Cleaning data

Preamble

The difference between tidying vs cleaning:

Tidying refers to restructuring the dataset such that each column is a variable and each row an observation.
Cleaning refers to changing values in a variable, most often because of data-entry mistakes.

In this session we are going to read in some catch sampling data from a country and a specific period. The data structure is tidy but there are various issues with the data entry. Each record (row) consist of the following observations:

vessel id
landing site id
date of sampling
gear id
species id
catch weight (these have been scrambled)

The data collection at the landings site were initially recorded on a paper and then entered in a spreadsheet in the office. This is a very common procedure. Also what is most common is that there were no restrictions made with respect to what could be entered in the spreadsheet.

Import

library(tidyverse)
library(janitor)

d <- 
  read_csv("https://heima.hafro.is/~einarhj/data/raw-data.csv",
           # this argument is to ensure that the function read_csv is not guessing the variable
           #  type from the first 100 thousand records
           guess_max = Inf)

New names:
Rows: 14966 Columns: 16
── Column specification
──────────────────────────────────────────────────────── Delimiter: "," chr
(7): Vessel #, LANDING SITE, DATE MM/DD/YYYY, GEAR, SPECIES, SOAK TIM... dbl
(2): WEIGHT...6, TRAPS PULL lgl (7): WEIGHT...10, Fishing 1, Fishing2,
Fishing3, PAB, Fdays, Raised
ℹ Use `spec()` to retrieve the full column specification for this data. ℹ
Specify the column types or set `show_col_types = FALSE` to quiet this message.
• `WEIGHT` -> `WEIGHT...6`
• `WEIGHT` -> `WEIGHT...10`

Initially when we read in any data it is important to read the messages that we obtain. When using read_csv we get some informations about what type each variable is allocated to (like “chr”, “dbl” and “lgl”). Also here we get the information that the column name “WEIGHT” occurs twice.
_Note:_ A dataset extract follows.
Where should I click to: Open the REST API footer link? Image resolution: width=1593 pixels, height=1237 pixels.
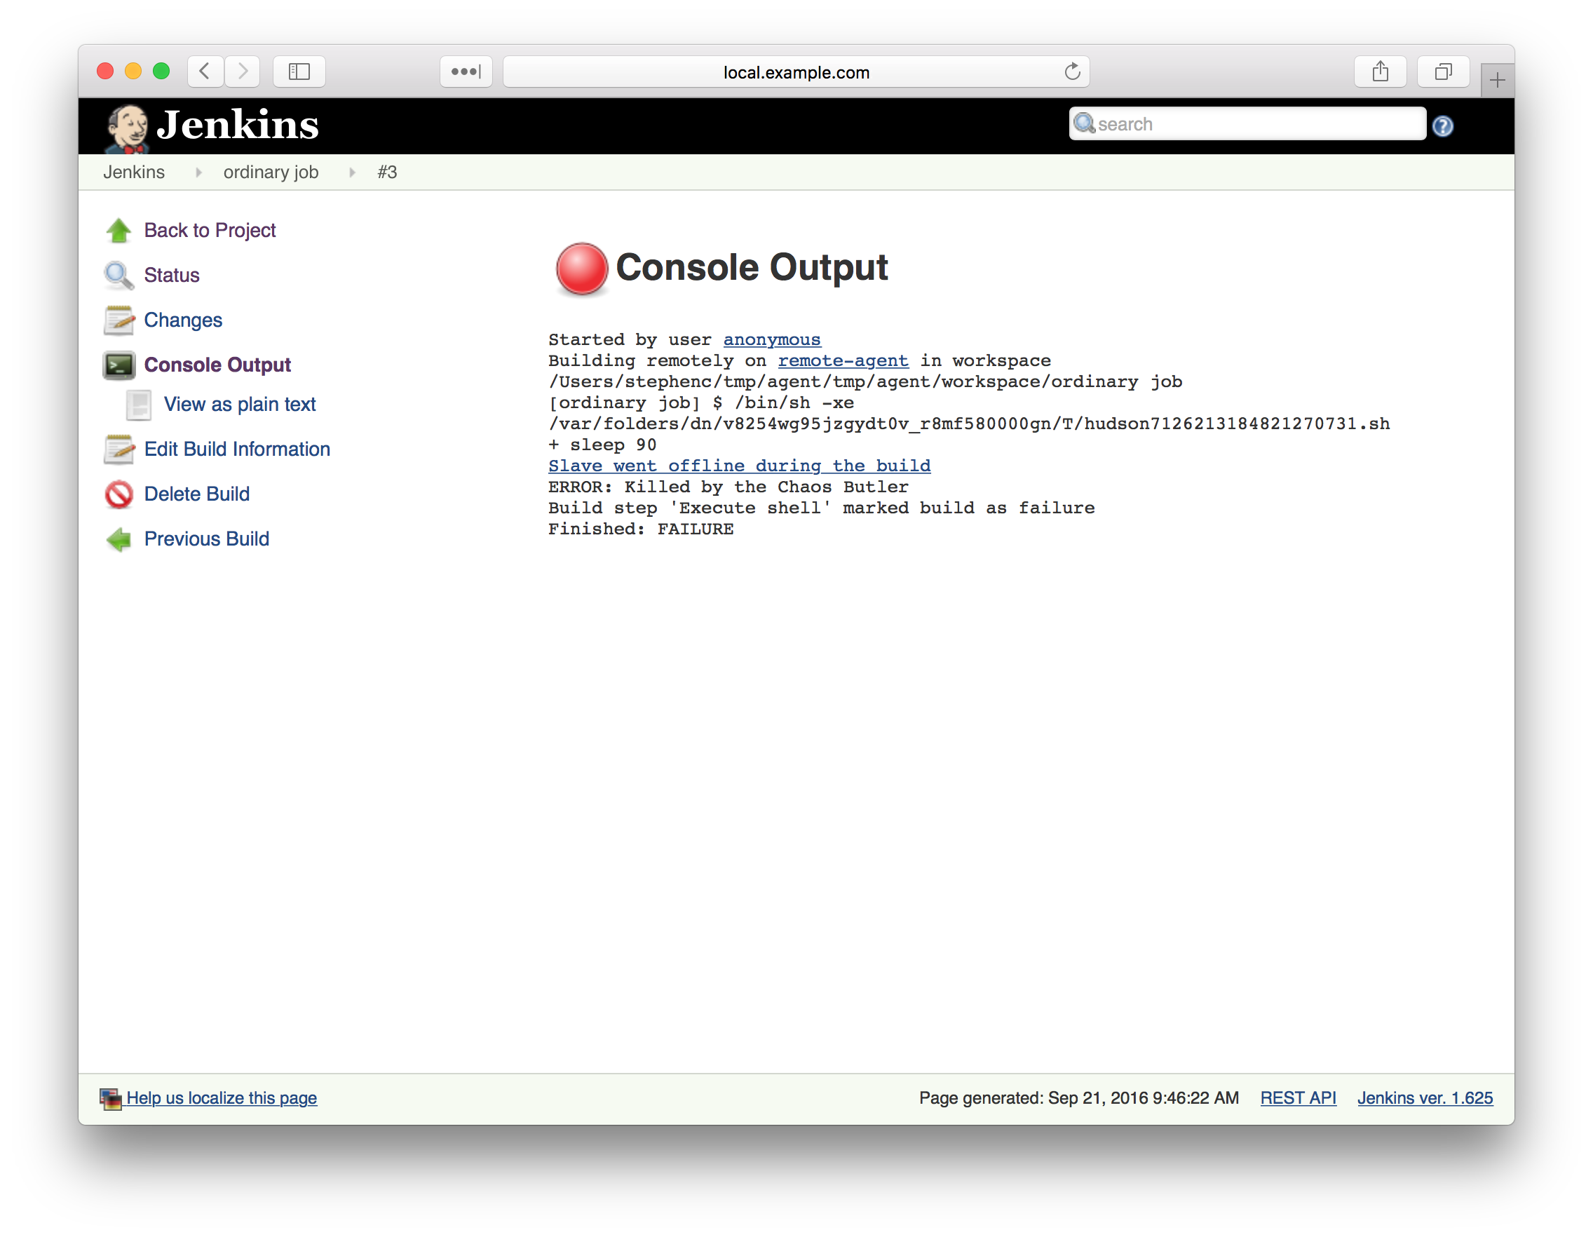click(1298, 1098)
And because in R we can not have the same variable name twice in a dataframe, read_csv adds “…X” to the original, the X being a number that denotes in what column number in the original data each of the duplicate names occurs (here column number 6 and 10).

Lets get a peak at the data:

d |> glimpse()

Rows: 14,966
Columns: 16
$ `Vessel #`           <chr> "586BE", "586BE", "428SP", "428SP", "586BE", "586…
$ `LANDING SITE`       <chr> "BAEP", "BAEP", "SAPB", "SAPB", "BAEP", "BAEP", "…
$ `DATE    MM/DD/YYYY` <chr> "01/01/2023", "01/01/2023", "01/01/2023", "01/01/…
$ GEAR                 <chr> "SGUN", "SGUN", "HLIN", "HLIN", "SGUN", "SGUN", "…
$ SPECIES              <chr> "CLASSD", "PALIAR", "SERRGU", "SERRFU", "CLASSD",…
$ WEIGHT...6           <dbl> 5, 240, 155, 20, 4, 85, 10, 10, 14, 22, 12, 12, 5…
$ `TRAPS PULL`         <dbl> NA, NA, NA, NA, NA, NA, 200, 200, 200, NA, NA, NA…
$ `SOAK TIME  (HRS)`   <chr> NA, NA, NA, NA, NA, NA, "14", "14", "14", NA, NA,…
$ `AREA FISHED`        <chr> "E7", "E7", "B3", "B3", "E7", "E7", "D3,E3,D4,E4"…
$ WEIGHT...10          <lgl> NA, NA, NA, NA, NA, NA, NA, NA, NA, NA, NA, NA, N…
$ `Fishing 1`          <lgl> NA, NA, NA, NA, NA, NA, NA, NA, NA, NA, NA, NA, N…
$ Fishing2             <lgl> NA, NA, NA, NA, NA, NA, NA, NA, NA, NA, NA, NA, N…
$ Fishing3             <lgl> NA, NA, NA, NA, NA, NA, NA, NA, NA, NA, NA, NA, N…
$ PAB                  <lgl> NA, NA, NA, NA, NA, NA, NA, NA, NA, NA, NA, NA, N…
$ Fdays                <lgl> NA, NA, NA, NA, NA, NA, NA, NA, NA, NA, NA, NA, N…
$ Raised               <lgl> NA, NA, NA, NA, NA, NA, NA, NA, NA, NA, NA, NA, N…

Variable names

I usually look at the variable names first, and here I just do not like them. In general:

Long names makes coding downstream problematic
Spaces in names are even worse, because then we need to put variable names in quotation marks (like SOAK TIME (HRS)).
Remembering if a variable name has a captial creates extra strains and also requries extra keyboard typing.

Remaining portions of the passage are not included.